Dans un autre quartier, le grand ensemble des Tilleuls, on a reconstruit et doublé le volume de la maison de
quartier, qui est devenue l’équipement phare de la ville et joue un véritable rôle fédérateur dans le quartier et
au-delà.

Projet – Vous tentez de recréer une dynamique de quartier. Mais les habitants ont-ils l’impression de
participer à l’ensemble de la ville et comment ? Les équipements qui sont installés peuvent-ils concerner
les habitants d’autres quartiers, afin que des frontières n’apparaissent pas ?
Patrick Norynberg – Les équipements en question sont en effet des maisons de quartier, mais on ne vous
demande pas votre adresse quand vous venez vous inscrire à une activité ! Une de mes missions est le suivi
de l’action de toutes les maisons de quartier pour les mettre en cohérence. La ville souhaite qu’elles
rayonnent dans toute la ville : et, en effet, des habitants des quartiers sud participent aux activités de la
maison du quartier des Tilleuls et inversement. Nous préparons actuellement la création d’une nouvelle
maison de quartier, maison pour tous, avec un pôle de service public à l’intérieur. Les habitants participent
depuis le début à ce projet (c’est d’ailleurs eux qui ont réclamé ce nouvel équipement) ; ils aident à chercher
des financeurs, ils discutent sur les plans, les espaces, etc. La démarche, assez exemplaire, rayonne bien au-
delà du quartier.
Cela correspond à ce que souhaite la ville, c’est-à-dire ne pas cantonner les gens dans leurs îlots. Nous
faisons la guerre aux logiques de quartier trop marquées. Les pratiques de proximité ne doivent pas exclure
une identité de ville. J’insiste sur ce point : bien sûr, il existe des frontières (nous avons déjà parlé de
l’autoroute), et des relations de voisinage parfois difficiles, mais il n’y a pas – comme dans d’autres
communes de banlieue – de phénomènes de ghettoïsation qui nous mèneraient tout droit à une société de
communautarisme à l’américaine.

Projet – Y a-t-il un théâtre au Blanc-Mesnil, ou les habitants se déplacent-ils à Paris ou ailleurs pour
leurs activités culturelles ?
Patrick Norynberg – Le Forum culturel se trouve en centre ville.

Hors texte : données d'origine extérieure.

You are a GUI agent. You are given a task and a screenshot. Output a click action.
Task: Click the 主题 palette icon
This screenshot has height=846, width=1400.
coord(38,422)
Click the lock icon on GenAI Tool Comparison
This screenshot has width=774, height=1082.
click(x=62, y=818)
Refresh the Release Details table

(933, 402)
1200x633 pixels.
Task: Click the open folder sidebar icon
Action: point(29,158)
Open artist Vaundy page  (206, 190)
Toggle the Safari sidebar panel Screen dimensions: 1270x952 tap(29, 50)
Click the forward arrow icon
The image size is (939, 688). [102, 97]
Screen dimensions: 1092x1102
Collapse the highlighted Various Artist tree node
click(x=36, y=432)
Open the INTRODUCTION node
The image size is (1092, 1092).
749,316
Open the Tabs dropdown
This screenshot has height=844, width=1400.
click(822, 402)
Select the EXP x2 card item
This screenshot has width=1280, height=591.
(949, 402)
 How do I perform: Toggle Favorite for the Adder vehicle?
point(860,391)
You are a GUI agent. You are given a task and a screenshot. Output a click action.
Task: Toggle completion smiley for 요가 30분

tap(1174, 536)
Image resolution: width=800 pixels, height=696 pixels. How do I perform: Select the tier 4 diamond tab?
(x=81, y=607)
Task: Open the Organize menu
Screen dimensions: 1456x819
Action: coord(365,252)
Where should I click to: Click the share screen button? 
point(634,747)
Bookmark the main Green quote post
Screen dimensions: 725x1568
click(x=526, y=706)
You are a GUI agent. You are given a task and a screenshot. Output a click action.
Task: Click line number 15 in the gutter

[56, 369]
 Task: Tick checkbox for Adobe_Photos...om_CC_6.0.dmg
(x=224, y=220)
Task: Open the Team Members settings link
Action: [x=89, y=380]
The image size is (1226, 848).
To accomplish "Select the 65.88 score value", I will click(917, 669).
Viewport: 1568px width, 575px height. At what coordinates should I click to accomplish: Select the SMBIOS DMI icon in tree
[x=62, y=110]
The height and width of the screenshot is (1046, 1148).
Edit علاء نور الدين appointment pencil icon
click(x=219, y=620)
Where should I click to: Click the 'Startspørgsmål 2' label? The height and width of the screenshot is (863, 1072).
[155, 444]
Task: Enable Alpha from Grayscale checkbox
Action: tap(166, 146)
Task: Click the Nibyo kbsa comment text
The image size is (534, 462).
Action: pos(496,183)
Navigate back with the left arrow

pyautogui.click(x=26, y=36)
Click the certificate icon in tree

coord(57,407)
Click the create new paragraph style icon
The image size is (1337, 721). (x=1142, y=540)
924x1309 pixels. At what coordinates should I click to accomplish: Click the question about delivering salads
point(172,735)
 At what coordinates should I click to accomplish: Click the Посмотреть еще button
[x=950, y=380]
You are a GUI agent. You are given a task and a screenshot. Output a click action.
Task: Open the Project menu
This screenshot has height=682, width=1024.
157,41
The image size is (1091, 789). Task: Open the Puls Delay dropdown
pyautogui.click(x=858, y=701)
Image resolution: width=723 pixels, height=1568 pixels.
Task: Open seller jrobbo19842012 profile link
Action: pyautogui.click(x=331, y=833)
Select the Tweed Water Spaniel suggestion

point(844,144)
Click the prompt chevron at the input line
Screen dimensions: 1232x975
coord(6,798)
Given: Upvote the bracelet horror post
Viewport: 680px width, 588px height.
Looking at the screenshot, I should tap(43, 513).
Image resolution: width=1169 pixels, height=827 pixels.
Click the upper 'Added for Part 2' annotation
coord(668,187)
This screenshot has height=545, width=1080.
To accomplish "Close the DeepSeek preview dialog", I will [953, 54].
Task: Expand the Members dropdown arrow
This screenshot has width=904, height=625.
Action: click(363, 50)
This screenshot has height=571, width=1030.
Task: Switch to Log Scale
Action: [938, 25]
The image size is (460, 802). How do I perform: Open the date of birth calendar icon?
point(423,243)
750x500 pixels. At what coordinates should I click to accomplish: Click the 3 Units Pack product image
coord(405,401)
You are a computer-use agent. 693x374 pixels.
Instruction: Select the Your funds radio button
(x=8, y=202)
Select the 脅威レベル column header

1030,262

Il réalise un travail considérable avec les
équipements de quartier et les écoles, notamment grâce à des artistes en résidence qui interviennent dans les
quartiers pour sensibiliser les habitants au spectacle vivant. De même, une autre action très intéressante a été
entreprise depuis quatre ans avec un foyer de travailleurs migrants  au nord de la commune : l’État, la
municipalité, le bailleur et les résidents participent à un projet de développement global de cet équipement.
Dans ce cadre, les professionnels de la culture intervenant dans la ville viennent travailler avec les résidents
du foyer : cela se conclut par une grande fête, puis les résidents vont participer à une représentation sur la
grande scène du Forum culturel. Cet exemple illustre les incessantes allées et venues entre le quartier et la
ville.
Projet– Mais ce sont des professionnels qui se déplacent : les habitants d’autres quartiers se déplacent-ils
aussi, et pas seulement pour aller au centre ville ?
Patrick Norynberg – Bien sûr : cela se vérifie si l’on examine la fréquentation des maisons de quartier.
Certes, le noyau dur des participants à la plupart des activités correspond aux habitants du quartier proche,
mais il y a des gens qui viennent de l’autre bout de la ville parce que l’activité ou le service proposé les
intéresse. Pour sa part, la municipalité fait tout pour qu’il en soit ainsi et que le brassage culturel et
intergénérationnel ait lieu.
Car la notion de quartier comporte des dangers. Il y a quelque temps a été votée une loi sur la démocratie de
proximité avec l’obligation de créer des conseils de quartier. Le texte de loi indiquait qu’on parlerait dans
ces conseils exclusivement de ce qui concerne le quartier, je n’y étais pas très favorable : c’est un piège. Pour
moi, dans les conseils de quartier, on doit parler de tout car, aujourd’hui, la planète est un village, et les
décisions de l’Onu, de l’Omc ou d’autres instances ont des répercussions dans la cage d’escalier ou sur le
trottoir devant son logement ou son pavillon. Ce n’est pas simple, mais nous essayons quant à nous de mettre
cela en pratique dans ce que nous avons appelé les « conseils de ville et de voisinage » qui sont au Blanc-
Mesnil nos conseils de quartier. À l’origine, au moment du nouveau contrat de ville, j’ai proposé aux élus
que les habitants soient consultés en amont des projets : nous avons alors utilisé les « Ateliers de l’avenir »
réunissant les habitants pendant deux jours. Ils se sont exprimés sur ce qui fonctionnait ou ne fonctionnait
pas dans leur environnement proche ou dans la ville, ce dont ils rêvaient pour leur ville, sans contrainte. À
partir de cette réflexion sont nés des projets qui vivent encore aujourd’hui, comme celui de la future «maison
pour tous» Jean Jaurès dans le quartier sud.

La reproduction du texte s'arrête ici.